Tumor necrosis factor-alpha alters calcium handling and increases arrhythmogenesis of pulmonary vein cardiomyocytes.

Inflammation and abnormal calcium homeostasis play important roles in atrial fibrillation. Tumor necrosis factor-alpha (TNFalpha), a proinflammatory cytokine, can induce cardiac arrhythmias. Pulmonary veins (PVs) are critical in initiating paroxysmal atrial fibrillation. This study was designed to investigate whether TNFalpha may change the calcium handling and arrhythmogenic activity of PV cardiomyocytes. We used whole-cell patch clamp and indo-1 fluorimetric ratio technique to investigate the action potentials, ionic currents and intracellular calcium in isolated rabbit single PV cardiomyocytes with and without (control) incubation with TNFalpha (25 ng/ml) for 7-10 h. The expression of sarcoplasmic reticulum ATPase in the control and TNFalpha-treated PV cardiomyocytes was evaluated by confocal micrographs and Western blot. We found that the spontaneous beating rates were similar between the control (n=45) and TNFalpha-treated (n=28) PV cardiomyocytes.
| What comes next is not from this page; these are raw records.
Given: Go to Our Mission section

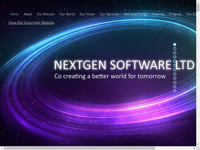Looking at the screenshot, I should coord(46,14).
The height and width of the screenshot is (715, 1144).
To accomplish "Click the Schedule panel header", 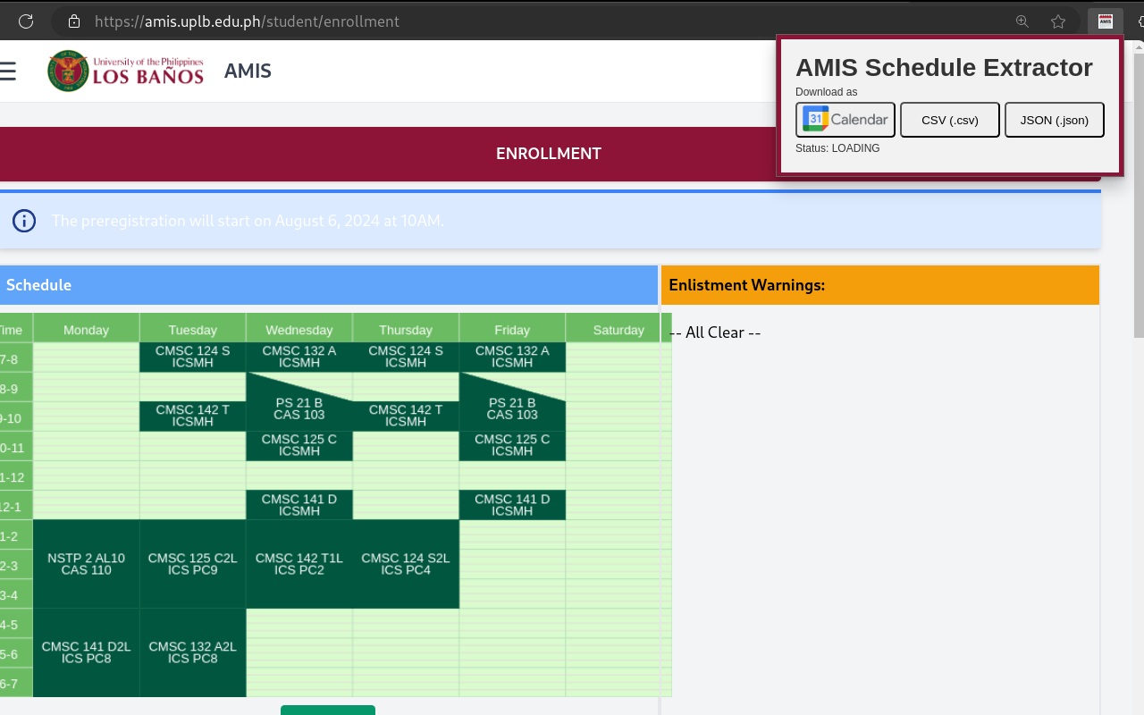I will pos(39,284).
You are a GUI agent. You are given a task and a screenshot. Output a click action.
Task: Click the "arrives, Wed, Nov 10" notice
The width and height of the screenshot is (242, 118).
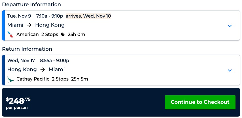pos(88,16)
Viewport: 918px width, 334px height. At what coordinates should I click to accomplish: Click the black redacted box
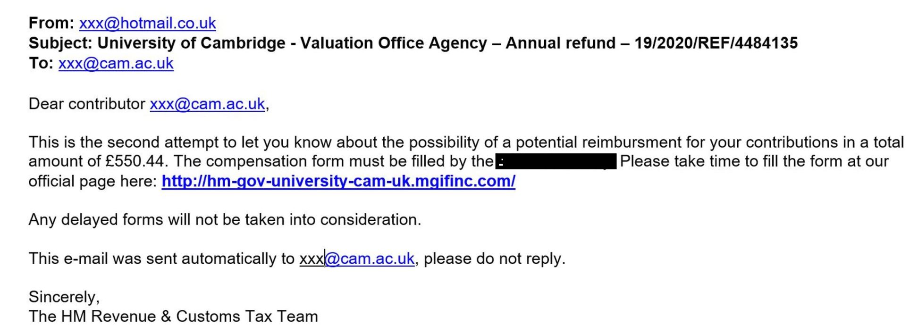tap(556, 161)
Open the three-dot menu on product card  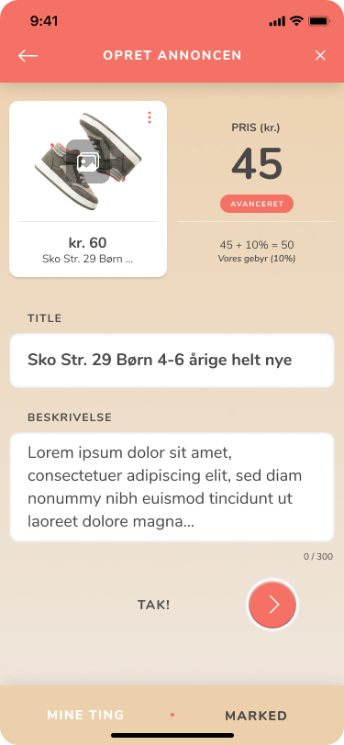(x=150, y=117)
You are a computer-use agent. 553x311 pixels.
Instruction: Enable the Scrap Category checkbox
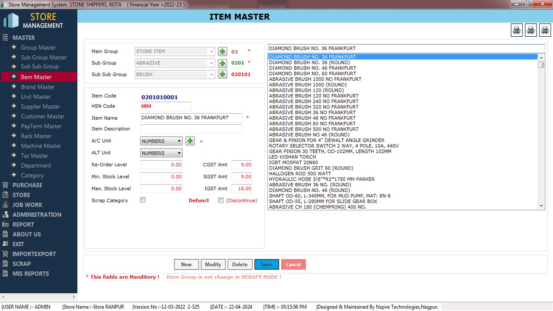(143, 200)
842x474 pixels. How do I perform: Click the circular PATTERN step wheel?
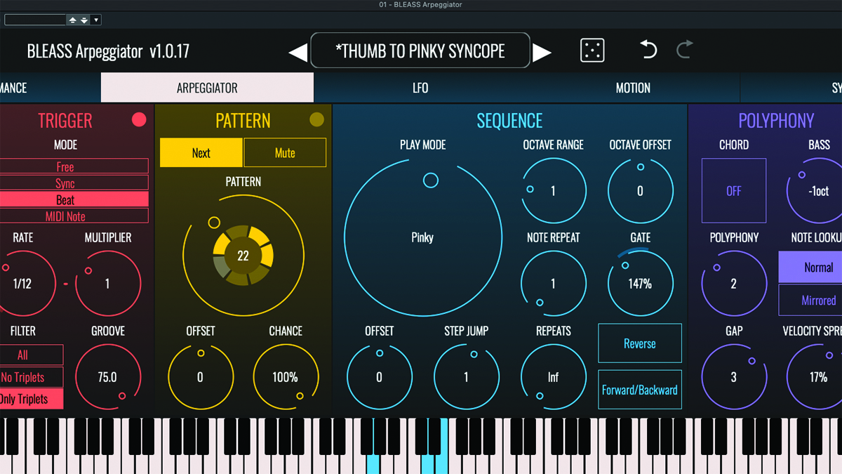[x=243, y=256]
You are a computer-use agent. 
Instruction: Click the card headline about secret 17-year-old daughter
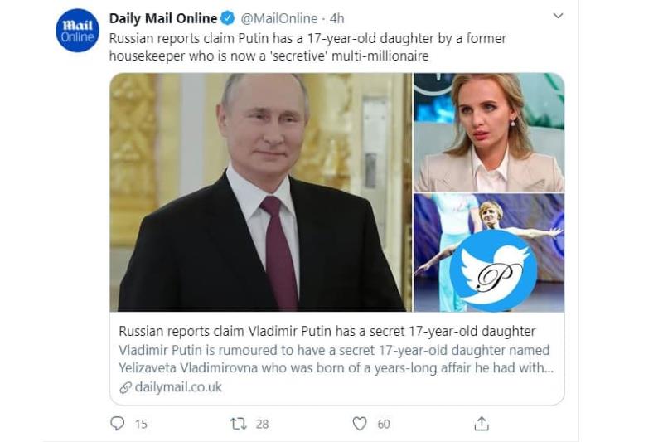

Compared with the control PV cardiomyocytes, the TNFalpha-treated PV cardiomyocytes had significantly a larger amplitude of the delayed afterdepolarizations (6.0+/-1.7 vs. 2.6+/-0.8 mV, P<0.05), smaller L-type calcium currents, larger transient inward currents, larger Na(+)-Ca(2+) exchanger currents, a smaller intracellular calcium transient, smaller sarcoplasmic reticulum calcium content, larger diastolic intracellular calcium, a longer decay portion of the calcium transient (Tau), and a decreased sarcoplasmic reticulum ATPase expression. In conclusion, TNFalpha can increase the PV arrhythmogenicity and induce an abnormal calcium homeostasis, thereby causing inflammation-related atrial fibrillation.